Absence de minorités visibles dans ses rangs, manque d'encadrement des communautés culturelles, dialogue insuffisant avec la jeunesse. Voilà quelques-uns des thèmes récurrents entendus par le Service de police d'Ottawa (SPO) alors qu'il se prêtait jeudi soir à un exercice d'écoute des citoyens de la capitale.

Une centaine de personnes se sont déplacées au Centre St. Elias pour faire part de leurs intérêts, mais aussi de leurs inquiétudes tandis que le SPO élabore son plan directeur 2016-2018.

La séance de consultation a offert, aux partenaires communautaires de la police et aux résidents, la possibilité de contribuer à l'élaboration du plan triennal lors de discussions abordant trois secteurs prioritaires : la collectivité, les membres et le service.

C'était l'occasion pour la communauté de se pencher sur les questions et les enjeux qui les interpellent.

Les citoyens réunis ont abordé une foule de sujets grâce aux groupes de discussions organisés en tables rondes. Parmi les plus courants : l'importance d'améliorer le dialogue avec la jeunesse et les différentes communautés ou la présence policière sur le terrain.

Un exercice primordial selon le chef Charles Bordeleau.

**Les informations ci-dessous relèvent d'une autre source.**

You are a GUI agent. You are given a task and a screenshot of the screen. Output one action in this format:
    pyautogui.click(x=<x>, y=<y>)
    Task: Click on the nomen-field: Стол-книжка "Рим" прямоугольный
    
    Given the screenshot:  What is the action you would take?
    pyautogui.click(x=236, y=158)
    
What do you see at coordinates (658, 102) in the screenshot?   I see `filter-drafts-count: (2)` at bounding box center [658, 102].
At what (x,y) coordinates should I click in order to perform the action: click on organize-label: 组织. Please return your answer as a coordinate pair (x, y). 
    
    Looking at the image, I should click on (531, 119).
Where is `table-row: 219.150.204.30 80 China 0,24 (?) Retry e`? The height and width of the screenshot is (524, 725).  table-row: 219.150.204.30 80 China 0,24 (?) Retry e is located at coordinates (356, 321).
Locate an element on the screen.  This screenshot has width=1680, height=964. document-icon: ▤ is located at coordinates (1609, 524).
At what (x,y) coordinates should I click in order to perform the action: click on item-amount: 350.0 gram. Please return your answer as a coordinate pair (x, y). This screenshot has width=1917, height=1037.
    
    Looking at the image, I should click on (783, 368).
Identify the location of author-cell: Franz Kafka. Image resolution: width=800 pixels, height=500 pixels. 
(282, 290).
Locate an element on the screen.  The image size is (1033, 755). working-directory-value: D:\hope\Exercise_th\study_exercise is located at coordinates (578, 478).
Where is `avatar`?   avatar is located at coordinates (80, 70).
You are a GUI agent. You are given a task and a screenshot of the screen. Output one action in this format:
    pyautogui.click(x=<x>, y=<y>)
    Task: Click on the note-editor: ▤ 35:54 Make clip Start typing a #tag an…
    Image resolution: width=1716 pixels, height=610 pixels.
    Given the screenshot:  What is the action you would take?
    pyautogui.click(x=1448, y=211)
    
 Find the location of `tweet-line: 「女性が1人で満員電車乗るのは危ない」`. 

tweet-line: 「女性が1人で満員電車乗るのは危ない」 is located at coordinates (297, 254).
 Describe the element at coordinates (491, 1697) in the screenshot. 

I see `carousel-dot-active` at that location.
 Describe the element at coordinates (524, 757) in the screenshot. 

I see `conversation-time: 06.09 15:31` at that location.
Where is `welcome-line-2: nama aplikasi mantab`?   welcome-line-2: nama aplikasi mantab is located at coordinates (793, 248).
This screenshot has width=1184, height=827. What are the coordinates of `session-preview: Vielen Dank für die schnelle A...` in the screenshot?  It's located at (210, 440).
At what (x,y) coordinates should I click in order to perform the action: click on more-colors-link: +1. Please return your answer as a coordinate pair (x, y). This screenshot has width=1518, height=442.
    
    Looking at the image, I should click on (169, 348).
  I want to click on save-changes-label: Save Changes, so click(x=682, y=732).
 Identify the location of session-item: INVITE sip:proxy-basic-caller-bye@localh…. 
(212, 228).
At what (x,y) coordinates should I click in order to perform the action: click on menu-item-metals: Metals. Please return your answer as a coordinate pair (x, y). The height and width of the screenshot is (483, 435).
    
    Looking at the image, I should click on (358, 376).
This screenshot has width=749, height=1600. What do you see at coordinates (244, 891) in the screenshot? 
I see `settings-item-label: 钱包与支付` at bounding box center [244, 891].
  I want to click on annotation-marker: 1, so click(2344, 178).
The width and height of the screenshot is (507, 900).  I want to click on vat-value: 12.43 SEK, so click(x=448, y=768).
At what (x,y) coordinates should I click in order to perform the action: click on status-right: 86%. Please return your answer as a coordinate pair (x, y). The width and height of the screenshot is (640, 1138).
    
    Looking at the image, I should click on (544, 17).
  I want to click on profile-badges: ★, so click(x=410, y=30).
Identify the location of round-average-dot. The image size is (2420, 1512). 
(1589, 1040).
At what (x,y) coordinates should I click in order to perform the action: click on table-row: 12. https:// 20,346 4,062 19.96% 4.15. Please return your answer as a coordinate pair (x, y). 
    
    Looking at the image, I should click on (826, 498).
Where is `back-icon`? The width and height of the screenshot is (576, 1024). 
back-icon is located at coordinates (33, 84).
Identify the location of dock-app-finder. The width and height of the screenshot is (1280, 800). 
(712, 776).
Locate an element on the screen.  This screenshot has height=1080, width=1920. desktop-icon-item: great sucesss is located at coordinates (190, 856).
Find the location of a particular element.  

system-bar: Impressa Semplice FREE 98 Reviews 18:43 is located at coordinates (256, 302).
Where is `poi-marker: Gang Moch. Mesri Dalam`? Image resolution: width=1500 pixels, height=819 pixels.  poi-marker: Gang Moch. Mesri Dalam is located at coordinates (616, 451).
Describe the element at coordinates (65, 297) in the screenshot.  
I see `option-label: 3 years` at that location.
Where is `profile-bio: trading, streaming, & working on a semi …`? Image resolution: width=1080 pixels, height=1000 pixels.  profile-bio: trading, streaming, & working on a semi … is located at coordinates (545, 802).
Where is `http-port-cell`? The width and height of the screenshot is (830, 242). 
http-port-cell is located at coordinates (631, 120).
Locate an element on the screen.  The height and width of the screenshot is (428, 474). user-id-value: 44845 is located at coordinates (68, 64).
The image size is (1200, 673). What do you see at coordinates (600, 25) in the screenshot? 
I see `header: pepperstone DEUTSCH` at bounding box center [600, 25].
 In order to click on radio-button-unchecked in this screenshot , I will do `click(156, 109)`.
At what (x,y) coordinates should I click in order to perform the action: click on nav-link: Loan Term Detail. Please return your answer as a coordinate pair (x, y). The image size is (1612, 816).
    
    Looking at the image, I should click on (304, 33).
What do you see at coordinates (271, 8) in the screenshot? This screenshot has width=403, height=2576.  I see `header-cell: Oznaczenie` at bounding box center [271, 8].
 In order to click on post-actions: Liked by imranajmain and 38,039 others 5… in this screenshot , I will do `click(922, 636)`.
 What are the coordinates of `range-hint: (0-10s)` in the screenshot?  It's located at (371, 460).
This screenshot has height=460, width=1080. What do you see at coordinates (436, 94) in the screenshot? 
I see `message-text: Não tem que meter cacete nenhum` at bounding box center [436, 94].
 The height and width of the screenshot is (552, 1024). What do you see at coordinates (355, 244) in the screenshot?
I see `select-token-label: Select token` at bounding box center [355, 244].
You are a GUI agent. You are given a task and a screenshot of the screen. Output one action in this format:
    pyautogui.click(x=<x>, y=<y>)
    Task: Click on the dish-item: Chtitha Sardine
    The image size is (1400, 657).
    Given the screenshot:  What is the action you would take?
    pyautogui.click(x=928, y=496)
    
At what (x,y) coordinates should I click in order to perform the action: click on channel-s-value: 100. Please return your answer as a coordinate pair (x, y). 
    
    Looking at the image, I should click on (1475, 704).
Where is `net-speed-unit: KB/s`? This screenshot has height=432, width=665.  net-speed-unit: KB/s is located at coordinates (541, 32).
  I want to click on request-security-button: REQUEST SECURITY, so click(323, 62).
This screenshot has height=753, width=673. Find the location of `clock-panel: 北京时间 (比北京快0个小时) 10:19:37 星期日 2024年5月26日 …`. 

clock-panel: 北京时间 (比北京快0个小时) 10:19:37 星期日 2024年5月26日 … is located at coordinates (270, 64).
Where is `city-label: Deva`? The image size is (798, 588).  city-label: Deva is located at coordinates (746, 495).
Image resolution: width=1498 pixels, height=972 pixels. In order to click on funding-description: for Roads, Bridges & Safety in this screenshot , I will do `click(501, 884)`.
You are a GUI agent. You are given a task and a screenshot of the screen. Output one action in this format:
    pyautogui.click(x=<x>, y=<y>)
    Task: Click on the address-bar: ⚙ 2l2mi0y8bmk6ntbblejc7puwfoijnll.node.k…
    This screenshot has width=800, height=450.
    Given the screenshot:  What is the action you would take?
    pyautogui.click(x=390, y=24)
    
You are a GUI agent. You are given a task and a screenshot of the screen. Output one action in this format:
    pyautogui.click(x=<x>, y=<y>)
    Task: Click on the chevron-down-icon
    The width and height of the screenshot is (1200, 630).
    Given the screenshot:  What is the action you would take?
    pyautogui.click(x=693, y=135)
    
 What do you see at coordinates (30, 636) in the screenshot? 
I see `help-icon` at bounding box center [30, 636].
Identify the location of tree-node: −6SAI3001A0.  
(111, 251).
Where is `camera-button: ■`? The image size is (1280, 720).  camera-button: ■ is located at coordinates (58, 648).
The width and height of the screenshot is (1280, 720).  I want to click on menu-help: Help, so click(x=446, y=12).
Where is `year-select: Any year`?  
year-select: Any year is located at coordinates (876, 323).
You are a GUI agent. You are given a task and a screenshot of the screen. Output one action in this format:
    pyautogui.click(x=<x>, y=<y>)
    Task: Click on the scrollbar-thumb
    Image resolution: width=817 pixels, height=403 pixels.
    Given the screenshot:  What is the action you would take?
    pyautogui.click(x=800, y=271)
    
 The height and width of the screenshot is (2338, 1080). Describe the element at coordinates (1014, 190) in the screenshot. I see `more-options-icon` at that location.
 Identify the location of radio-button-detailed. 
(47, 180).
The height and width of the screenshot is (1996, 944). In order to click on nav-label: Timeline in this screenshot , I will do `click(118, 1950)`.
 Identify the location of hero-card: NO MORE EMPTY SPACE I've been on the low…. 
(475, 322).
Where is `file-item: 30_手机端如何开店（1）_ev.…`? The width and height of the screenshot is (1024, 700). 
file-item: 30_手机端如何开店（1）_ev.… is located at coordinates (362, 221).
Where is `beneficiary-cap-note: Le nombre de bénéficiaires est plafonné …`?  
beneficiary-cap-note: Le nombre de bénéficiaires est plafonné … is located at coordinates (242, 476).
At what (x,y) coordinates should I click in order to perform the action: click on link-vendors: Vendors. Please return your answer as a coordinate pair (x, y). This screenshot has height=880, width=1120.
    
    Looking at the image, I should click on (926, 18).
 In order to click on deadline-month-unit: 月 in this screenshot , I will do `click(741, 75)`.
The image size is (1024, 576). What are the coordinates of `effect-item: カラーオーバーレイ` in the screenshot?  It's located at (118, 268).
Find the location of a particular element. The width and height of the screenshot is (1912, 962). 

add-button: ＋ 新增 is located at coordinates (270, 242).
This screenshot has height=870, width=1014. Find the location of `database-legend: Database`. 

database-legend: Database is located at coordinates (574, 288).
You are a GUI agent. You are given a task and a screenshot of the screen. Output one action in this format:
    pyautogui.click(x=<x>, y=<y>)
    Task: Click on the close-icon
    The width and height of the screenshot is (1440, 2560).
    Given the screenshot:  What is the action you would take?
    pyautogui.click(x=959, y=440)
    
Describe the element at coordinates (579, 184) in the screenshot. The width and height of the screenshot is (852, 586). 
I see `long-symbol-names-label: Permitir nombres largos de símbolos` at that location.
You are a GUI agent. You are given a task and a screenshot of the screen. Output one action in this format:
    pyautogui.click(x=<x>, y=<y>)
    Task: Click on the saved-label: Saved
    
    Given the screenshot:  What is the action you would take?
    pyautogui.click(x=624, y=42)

En plus des recommandations du public, le chef Bordeleau identifie également quelles sont les priorités de son service.

« On a encore la violence faite contre les femmes, les gangs de rue et la sécurité routière qui sont des thèmes qui résonnent dans la communauté », estime-t-il.

Il est aussi possible pour le public de présenter ses idées en ligne jusqu'au 15 novembre.